Friday 4 July 2014

Dear Dave....

Update 7 July

Readers will have noticed the rather exasperated tone of Lesley Griffiths' letter below, and that it took her two months to reply to Dave Gilbert's question.

She will probably not be best pleased that more letters are now winging their way to Cardiff asking her to confirm Carmarthenshire County Council's view that she has given them a thumbs up in the matter of the libel indemnity.

Elsewhere there is growing anger that senior council officers seem to have decided to ignore the near-unanimous support given by councillors back in April to the Census Working Group's recommendations on the Welsh language.

Expect a lively meeting of the full council on Wednesday.


If Carmarthenshire County Council's free newspaper is popularly known as Pravda, the internal staff newsletter Y Gair ('The Word') would be more accurately called The Pyongyang Times. As we saw a couple of days ago, the most recent edition came with a message to the toiling masses from the Dear Leader who took a whole page to deal with what he called the "minor matters" of the pension payment and libel indemnity scandals.

On the subject of the libel indemnity, Mr James wrote:

The Council has refused to accept the Wales Audit Office report and has subsequently confirmed with Welsh Government that the Council does have the powers to grant such indemnities.  

That seems pretty clear, doesn't it?

Fortunately we have not had to wait very long to find out what the Welsh Government actually said.
In a letter dated 6 May from Lesley Griffiths, Minister for Local Government, to Deputy Chief Executive Dave Gilbert,  the minister wrote:


"Dear Dave

"Thank you for your letter of 4 March requesting I clarify the law in relation to the granting of an indemnity for meeting the cost of a defamation counterclaim.

"I am unable to comment on a decision taken by Carmarthenshire County Council about which I do not have all the facts.
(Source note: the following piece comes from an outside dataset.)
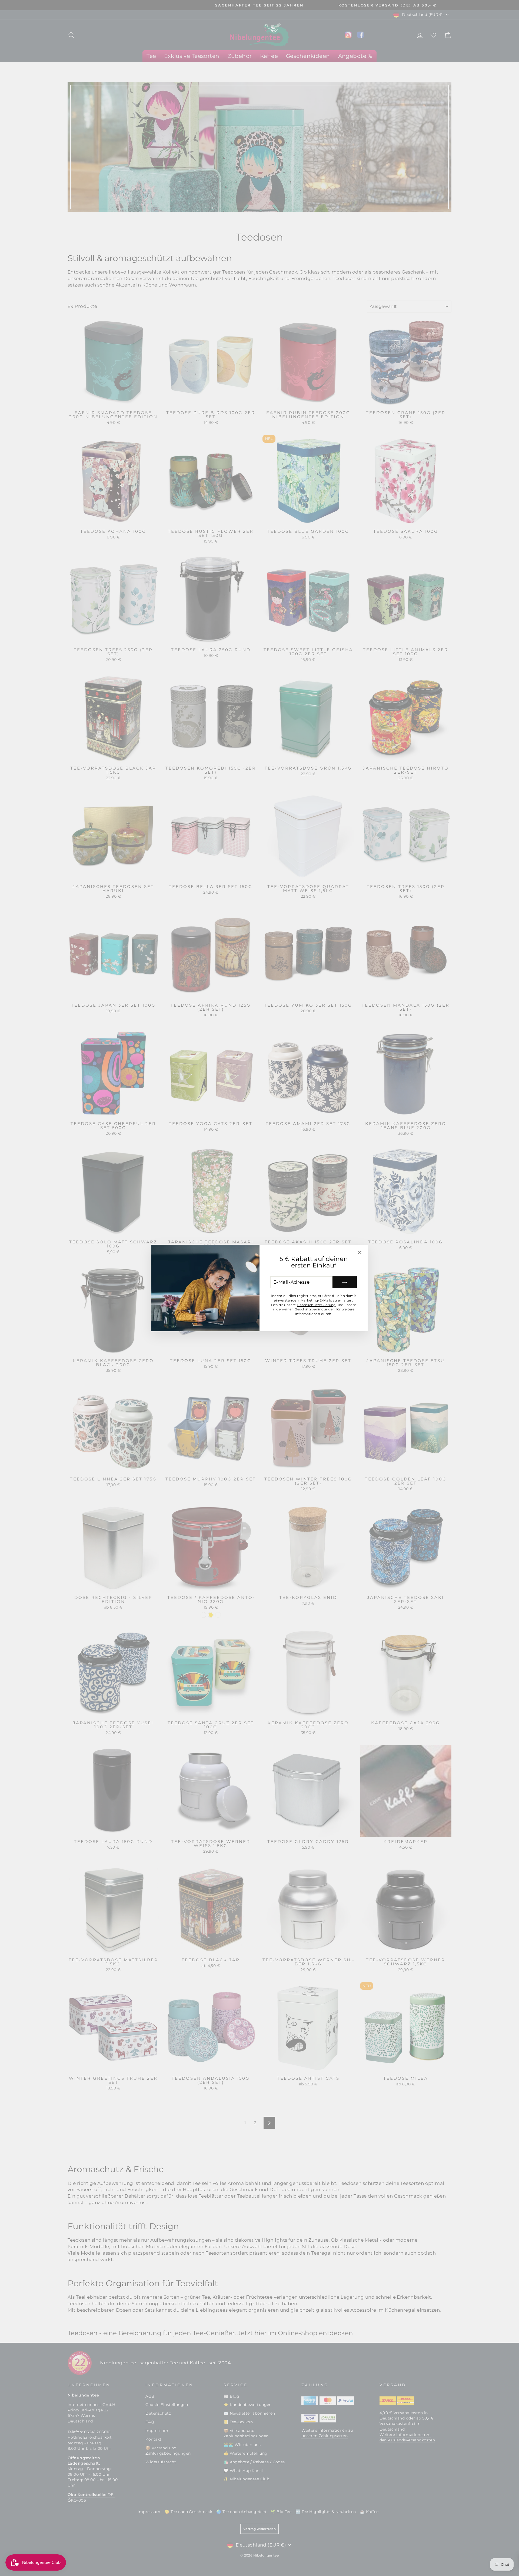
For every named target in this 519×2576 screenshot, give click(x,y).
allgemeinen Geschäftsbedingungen (303, 1309)
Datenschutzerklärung (316, 1305)
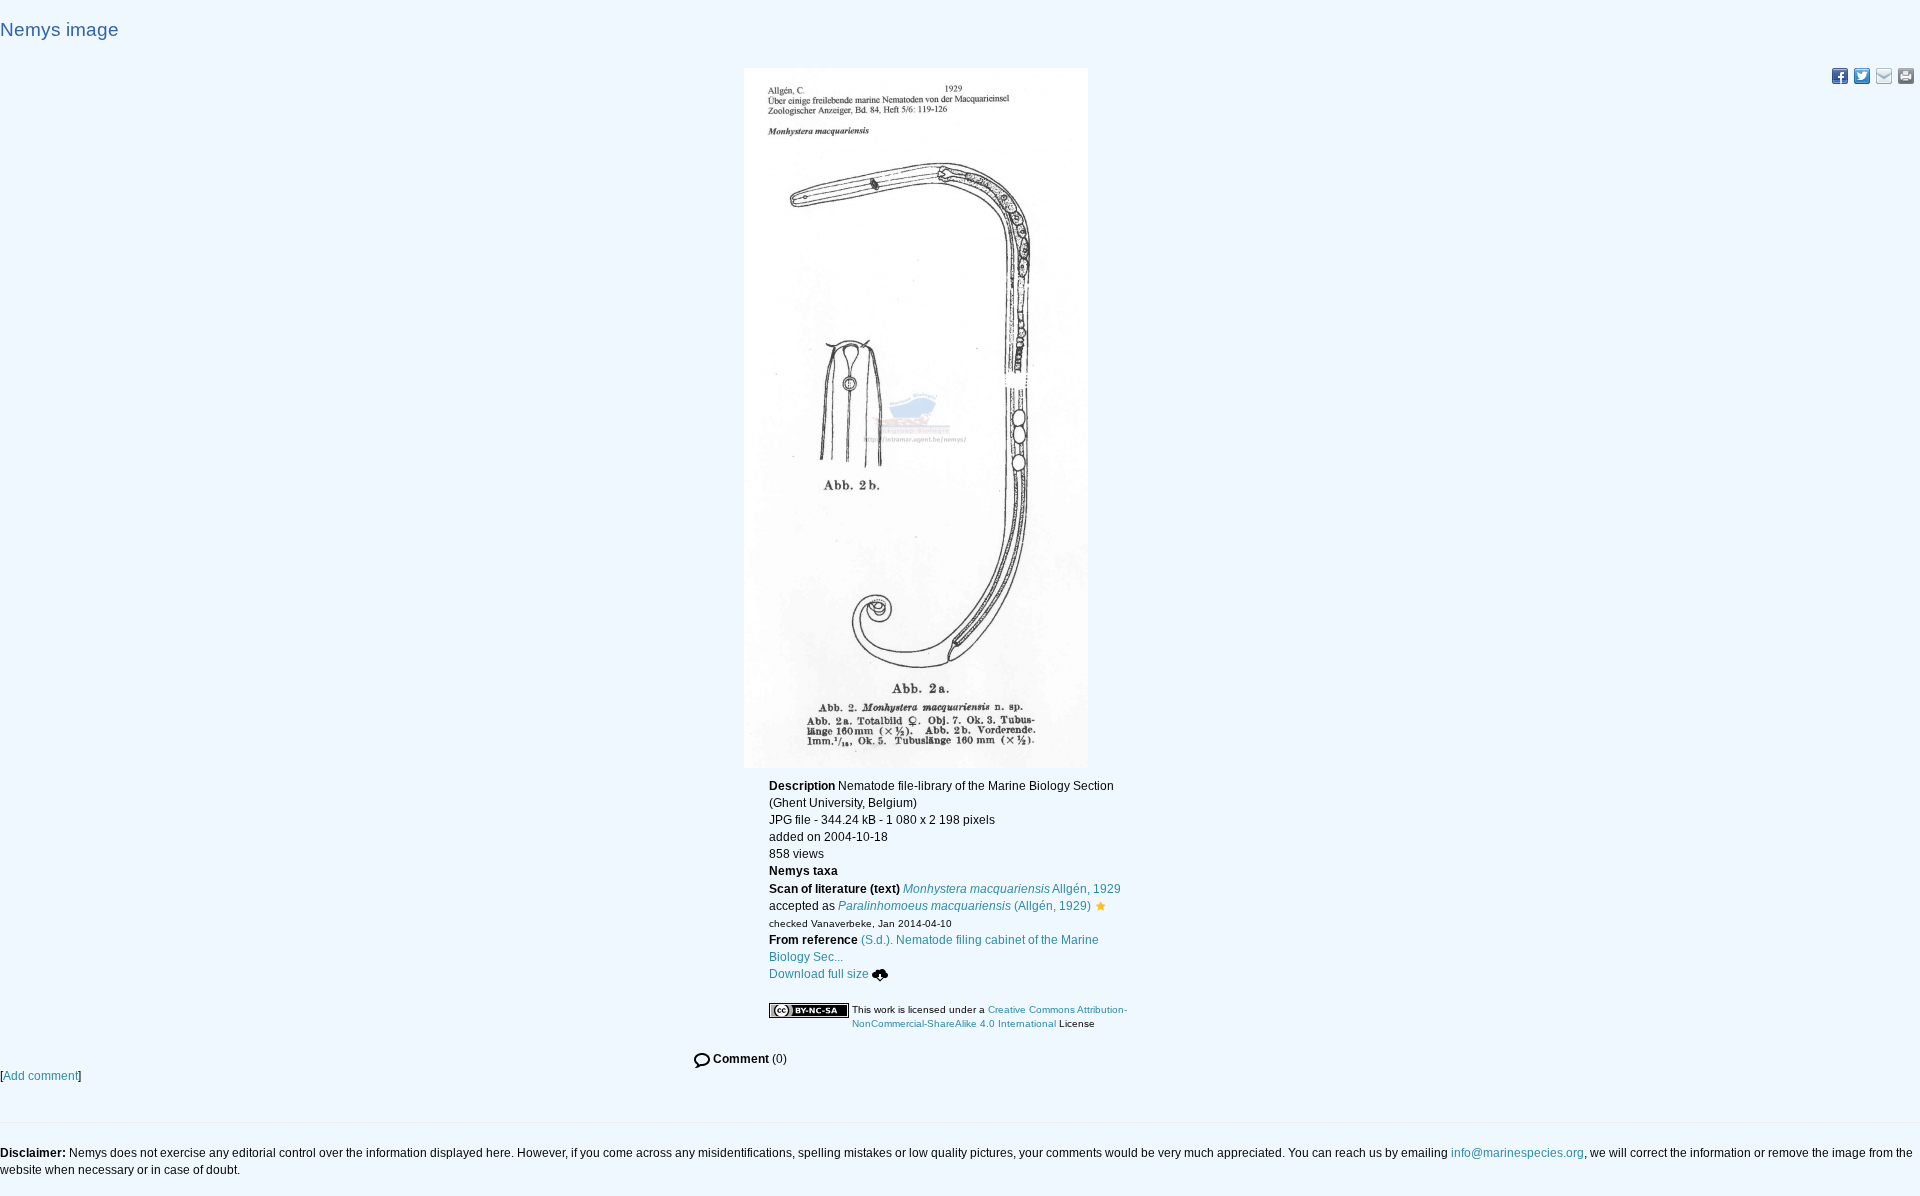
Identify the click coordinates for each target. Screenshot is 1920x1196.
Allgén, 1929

I am also unsighted in respect of the reports which went to Members. In any event, this is not a matter in which you should expect me to provide legal advice when the issue of statutory interpretation is clearly a matter for the courts.

"Nevertheless I have asked my officials to review the Local Authorities (Indemnities for Members and Officers) (Wales) Order 2006 and the accompanying Welsh Government guidance, Providing indemnities to members and officers of relevant authorities (2006). The guidance makes reference to the provisions which enable Local Authorities to issue indemnities to their officers and Members. Paragraphs 17 to 19 of the guidance explain the Welsh Ministers' view in relation to the provision of indemnities for defamation proceedings. The guidance notes the risk of offering such indemnities by relying on section 111 of the Local Government Act 1972.

"I have nothing to add to this guidance and neither do I think the guidance nor the secondary legislation requires any amendment or clarification. It is for the Council to satisfy itself and others it has acted within the powers available."


Hands up all those who think that Ms Griffiths was giving Carmarthenshire County Council the all clear.

No, I thought not.

But the Chief Executive and the acting Head of Law and Administration reckon that this is a ringing endorsement of their actions.
In a report which will go before full council next week, they have another pop at the Appointed Auditor and the Wales Audit Office:

It is surprising that the Appointed Auditor states that it is not the role of Welsh Government to provide a definitive statement of the law when in fact Welsh Government is a law-maker. 

Hang on a minute, didn't the Minister say that interpretation was a matter for the courts as well?

As for the Auditor's view that Welsh Ministers clearly intended to prohibit indemnities to bring actions for defamation, Mrs Rees Jones says this is stuff and nonsense:

The Minister’s confirmation that Welsh Government’s intention is as set out in its 2006 Guidance means that the 2006 Order was introduced as additional powers for local authorities as opposed to being an Order to remove the s. 111 (1) Local Government Act 1972 powers which already existed.

So there we are then. The Welsh Government has given Carmarthenshire County Council the thumbs up, the unlawful pension payment was perfectly lawful because Mr James and other senior officers were forced out of the Dyfed pension fund, and the whole thing never cost us a penny.

As Caebrwyn pointed out the other day, this makes for a very promising start to the much trumpeted review of governance in County Hall.

Carmarthenshire residents have not seen this much scorn and derision heaped on an external public body since the Council tore a strip off the Ombudsman for Public Services.

1 comment:

Anonymous said...

Perhaps the Acting Head of Law is relying on the well-established authority in Alice v Humpty Dumpty [1872], viz:
'When I use a word,' Humpty Dumpty said, in rather a scornful tone, 'it means just what I choose it to mean, neither more nor less'. 'The question is,' said Alice, 'whether you can make words mean so many different things.' 'The question is,' said Humpty Dumpty, 'which is to be the master, that's all.'

Although it has been found that there has been no criminal behaviour in respect of unlawful actions undertaken by the Council, that doesn't seem to stop officers carrying out grievous bodily harm to the plain meaning of words.

If you call black white loudly and for long enough, the hope is that the feeble-minded might actually believe it.